What Thomas Actually Said
John 20:27-29 "Then he said to Thomas, 'Put your finger here, and see my hands; and put out your hand, and place it in my side. Do not disbelieve, but believe.' Thomas answered him, 'My Lord and my God!' Jesus said to him, 'Have you believed because you have seen me? Blessed are those who have not seen and yet have believed.'"
Flannery O'Connor was thirty-four years old, dying slowly of lupus on a Georgia farm, and writing the strangest, sharpest Catholic fiction in twentieth-century American literature. Her body was failing, but her output was extraordinary. And in 1959, she wrote a letter to a young woman named Louise who had confessed she was struggling to believe.
O'Connor did not tell her to try harder. She did not give her a list of apologetics resources. She wrote something almost nobody in the church was saying out loud: that the suffering of those who want to believe but cannot is one of the worst kinds of suffering there is, and that this very torment is, "the process by which faith is deepened."
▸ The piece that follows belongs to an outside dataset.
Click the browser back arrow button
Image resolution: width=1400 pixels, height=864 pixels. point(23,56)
Read that again. The torment is the process. The doubt isn't the obstacle to faith; it's the way faith grows up. A faith that just accepts everything without wrestling, O'Connor wrote, is a child's faith. Eventually you have to grow. And growing usually hurts.
Two thousand years before O'Connor sent that letter, a man named Thomas was wrestling in exactly the same way. We have nicknamed him for it.
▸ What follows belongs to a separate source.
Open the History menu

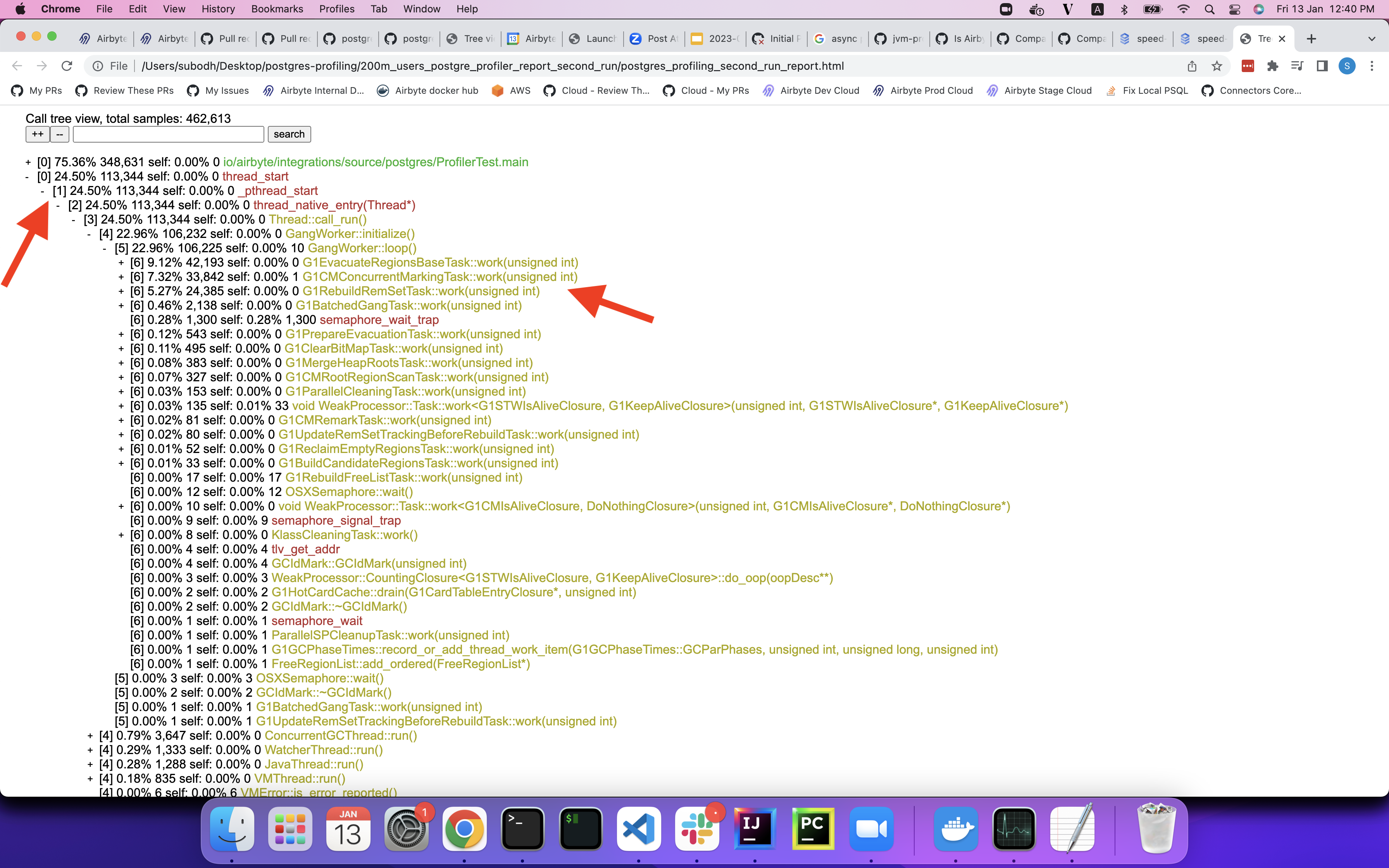point(217,9)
Doubting Thomas. The phrase has become shorthand in English for skepticism, the person who needs proof before he commits. We use it almost as an insult. But look at what Thomas actually said when the other disciples told him Jesus was alive: "Unless I see in his hands the mark of the nails, and place my finger into the mark of the nails, and place my hand into his side, I will never believe" (John 20:25).
Notice what he wanted. He wanted what they had gotten. The other disciples had seen Jesus's hands. Had seen His side. Thomas had been absent that night. He was asking for the same evidence the other ten had received and now expected him to believe on their secondhand report. His doubt wasn't as much pride as it was longing dressed as resistance.
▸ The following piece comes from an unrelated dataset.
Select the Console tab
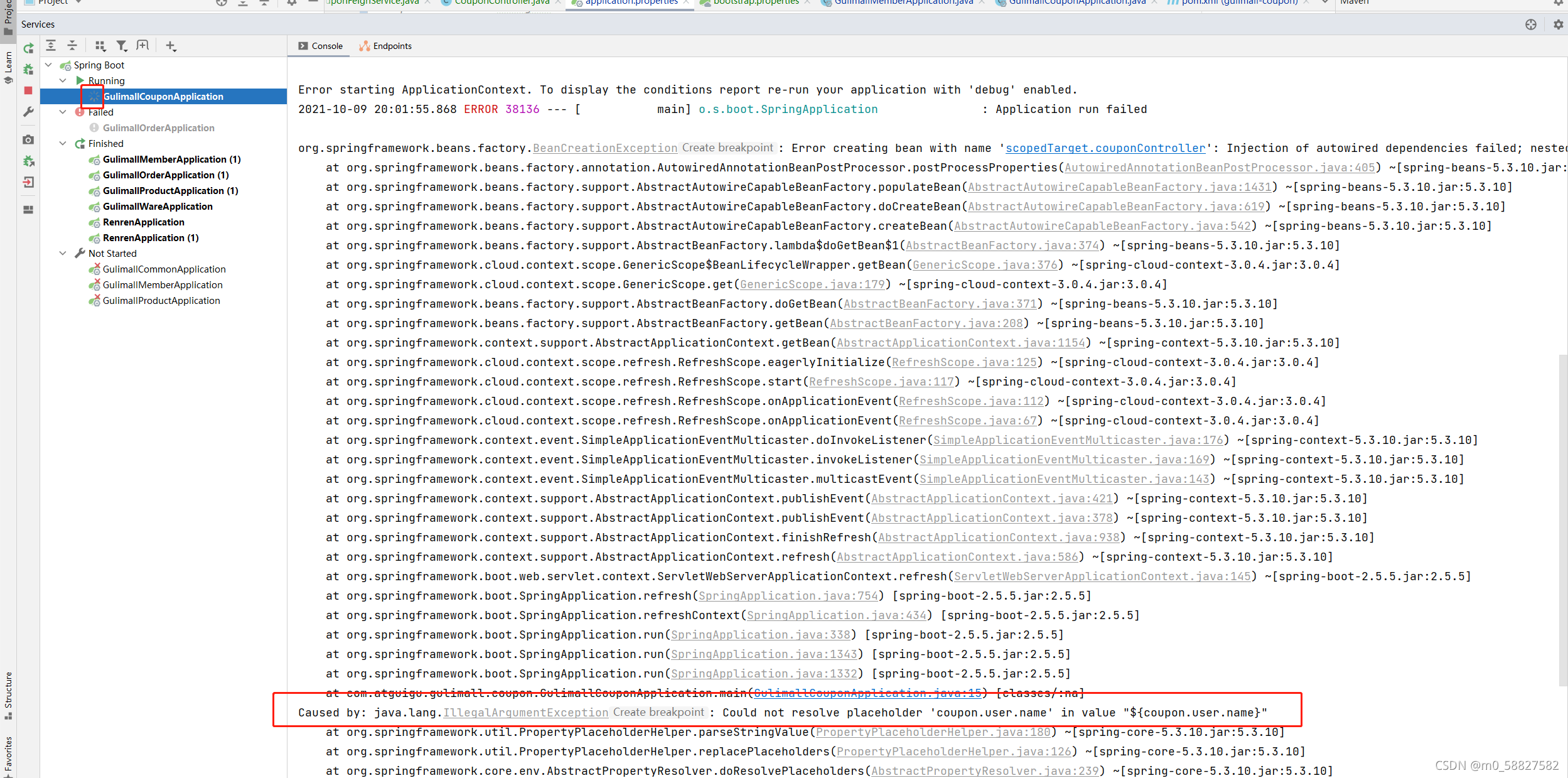The height and width of the screenshot is (778, 1568). pos(321,46)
Eight days later, Jesus came back. The doors were locked again. He stood in the room and said the same words He had said the week before: "Peace be with you." Then He turned directly to Thomas and offered him exactly what he had asked for. "Put your finger here, and see my hands; and put out your hand, and place it in my side."
This is the part we miss. Jesus didn’t rebuke Thomas for asking. He came back specifically for this man. He crossed time and space and walked through a wall again so that one struggling disciple could put his hand on the proof he needed. The Lord of the universe accommodated a doubter.
And then Thomas said the most extraordinary thing in the entire Gospel: "My Lord and my God."
That confession is unique in the four Gospels. Nobody else, in any of the four accounts, calls Jesus God to His face. Peter called Him the Christ. The centurion at the cross said He was God's Son. But only Thomas, the one we mocked for two thousand years, looks at the risen Christ and addresses Him directly with the divine name. The doubter became the declarer. The man who needed evidence gave us one of the clearest confessions of Jesus’ deity in the New Testament. O'Connor was right: the wrestling was the way faith grew up.
Then Jesus said something for us: "Blessed are those who have not seen and yet have believed." Every reader of John since has been standing in that blessing. We are the ones who haven't put our hands in His side. We have believed without touching the scars. And Jesus calls that more blessed, not less. Our distance from the physical evidence isn’t deficit, but a category Jesus blessed in advance.
We carry doubts we are afraid to say out loud. The question we never ask in small group because we don't want anyone to think we are slipping. The wondering, late at night, whether any of this is true at all. The shame of having been a Christian this long and still needing the kind of reassurance we thought we had outgrown. We have been treating our doubt as a sin. Jesus treated Thomas’ as an invitation to show up. And O'Connor, dying on her farm, called it the very ground where faith grows.
The gospel here is not that we should try to doubt less. It is that the One we doubt is patient enough to come back, walk through walls, and offer His hands to anyone honest enough to ask. He’s never threatened by your questions. He has answers older than the questions are.
Today: Say Thomas’ confession out loud today, wherever you are: My Lord and my God. You don't need to have all your doubts resolved before you say it. Let the words be both an honest declaration and a prayer for the faith to mean them.
Prayer: "Jesus, You came back for Thomas. You walked through the wall a second time so one struggling man could put his hand on the proof. Forgive me for treating my questions as failures when You have always treated them as invitations. Thank You that You are not afraid of my honesty. I say it now, with all the faith I have: My Lord and my God. Help me mean it more deeply tomorrow than I do today. Amen."